He doffed his cap, and was just starting the motor of his cycle when the girl called to him.

“I quite forgot to thank you for your timely assistance,” she said, giving him a gracious smile, which did a lot to atone for her evident anxiety to have him depart. “I assure you that I am very grateful.

“I live in Oldham,” she went on. “If you would care to call on us, I am sure my uncle, with whom I live, would be glad of the opportunity to add his thanks to mine. My name is Melba Gale, and——”

“Gale!” the Camera Chap repeated, speaking more to himself than to the girl. “That must be merely a coincidence, of course. Surely you are no relative of Gale, of the News?[Pg 42]

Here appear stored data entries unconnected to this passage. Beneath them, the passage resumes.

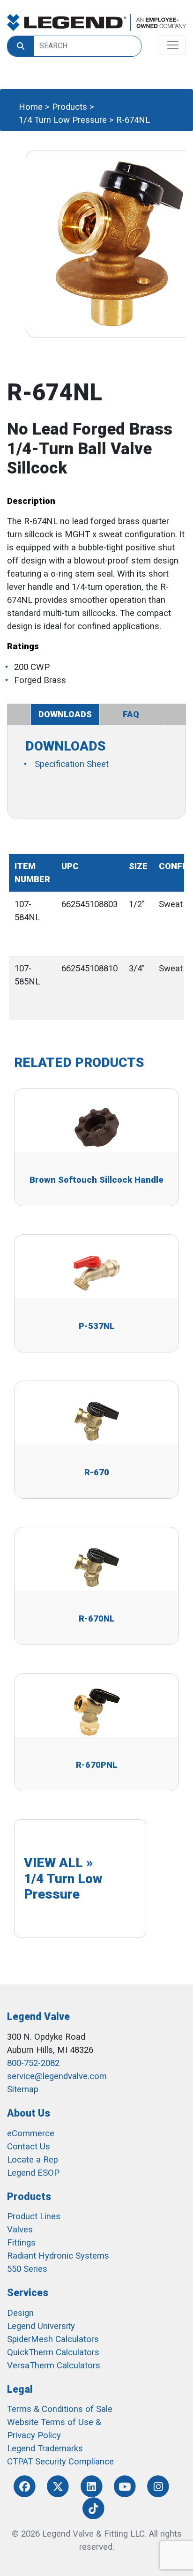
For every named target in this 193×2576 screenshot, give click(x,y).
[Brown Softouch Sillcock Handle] (96, 1127)
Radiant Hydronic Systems (58, 2256)
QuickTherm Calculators (53, 2352)
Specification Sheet (72, 764)
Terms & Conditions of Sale (59, 2409)
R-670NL (97, 1619)
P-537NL (97, 1326)
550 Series (27, 2269)
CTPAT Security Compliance (60, 2461)
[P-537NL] (96, 1273)
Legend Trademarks (45, 2448)
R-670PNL (97, 1765)
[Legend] (96, 22)
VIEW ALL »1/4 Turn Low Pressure (63, 1878)
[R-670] (96, 1419)
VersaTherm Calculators (53, 2365)
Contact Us (28, 2146)
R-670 (96, 1472)
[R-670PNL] (96, 1712)
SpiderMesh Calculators (53, 2339)
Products (69, 107)
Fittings (21, 2243)
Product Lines (33, 2216)
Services (27, 2292)
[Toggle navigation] (173, 45)
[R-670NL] (96, 1565)
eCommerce (30, 2133)
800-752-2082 (33, 2063)
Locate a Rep (32, 2160)
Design (20, 2313)
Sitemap (22, 2089)
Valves (20, 2229)
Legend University (41, 2326)
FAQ (131, 714)
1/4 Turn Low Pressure (63, 120)
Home (31, 107)
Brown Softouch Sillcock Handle (96, 1180)
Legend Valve (38, 2016)
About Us (28, 2113)
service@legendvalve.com (57, 2076)
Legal (20, 2389)
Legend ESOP (33, 2173)
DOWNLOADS (65, 714)
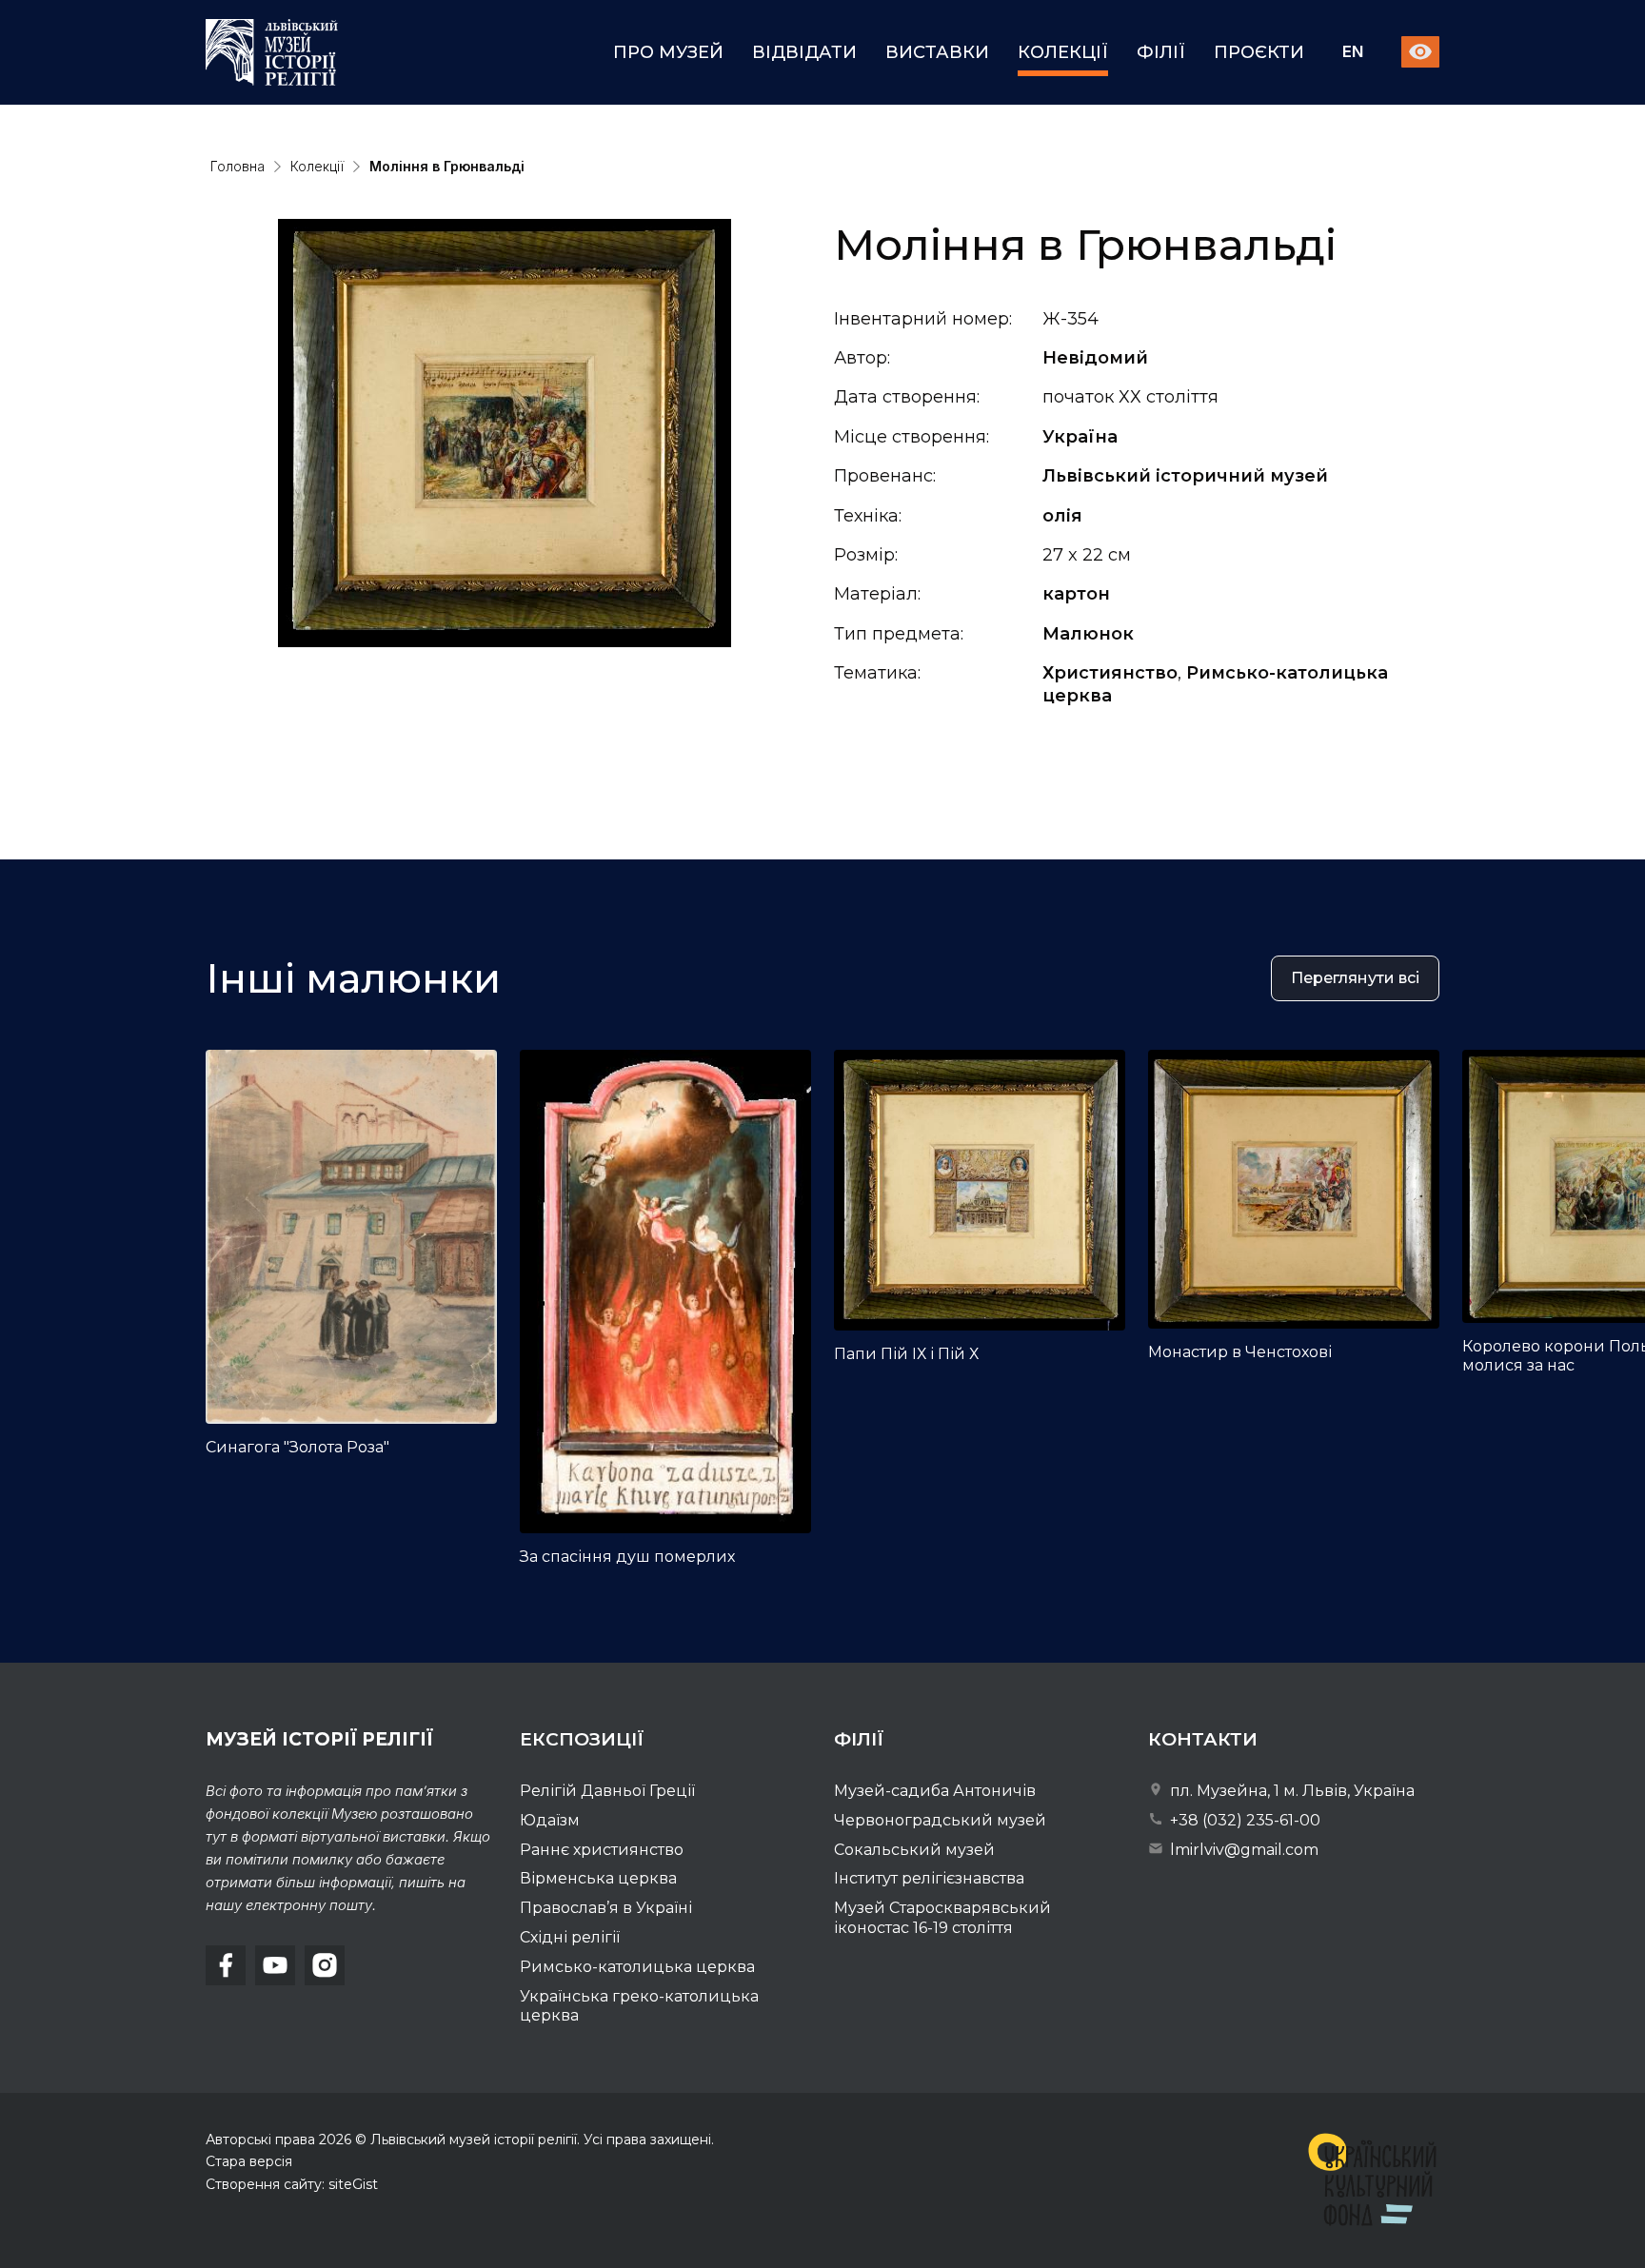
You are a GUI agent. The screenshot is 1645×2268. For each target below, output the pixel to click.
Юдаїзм (550, 1820)
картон (1076, 593)
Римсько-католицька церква (637, 1967)
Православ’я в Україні (606, 1908)
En (1352, 53)
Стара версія (249, 2161)
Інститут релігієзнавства (929, 1878)
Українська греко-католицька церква (639, 2006)
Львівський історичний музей (1185, 475)
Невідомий (1095, 357)
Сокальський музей (914, 1850)
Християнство (1110, 672)
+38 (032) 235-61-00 (1243, 1820)
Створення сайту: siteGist (292, 2184)
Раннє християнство (602, 1850)
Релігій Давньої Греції (607, 1791)
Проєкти (1259, 52)
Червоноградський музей (940, 1820)
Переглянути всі (1355, 978)
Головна (237, 166)
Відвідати (804, 52)
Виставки (937, 52)
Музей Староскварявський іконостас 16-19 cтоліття (942, 1918)
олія (1062, 515)
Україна (1080, 436)
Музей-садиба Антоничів (935, 1791)
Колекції (1063, 52)
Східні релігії (570, 1937)
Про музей (668, 52)
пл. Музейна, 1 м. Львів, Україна (1290, 1791)
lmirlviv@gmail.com (1242, 1850)
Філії (1161, 52)
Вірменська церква (598, 1878)
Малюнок (1088, 633)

“Do you mean the New York Daily News?” the girl inquired, some astonishment in her tone. “I have a cousin who for several years has been a reporter on that paper. It is with his family that I am living. I am an orphan, and my Uncle Delancey’s house has been my home ever since I was three years old. Do you know my cousin?” she asked, looking at him keenly.

“I have met him,” the Camera Chap replied evasively.

“In New York?”

“Yes.”

“Then, perhaps you can tell me,” the girl began. Then she broke off suddenly as, glancing over her shoulder, she caught sight of a young man mounted on a bicycle who was approaching from the direction of Oldham.

It needed only one glance at her flushed, radiant face to tell Hawley that this was the lucky man who was expected.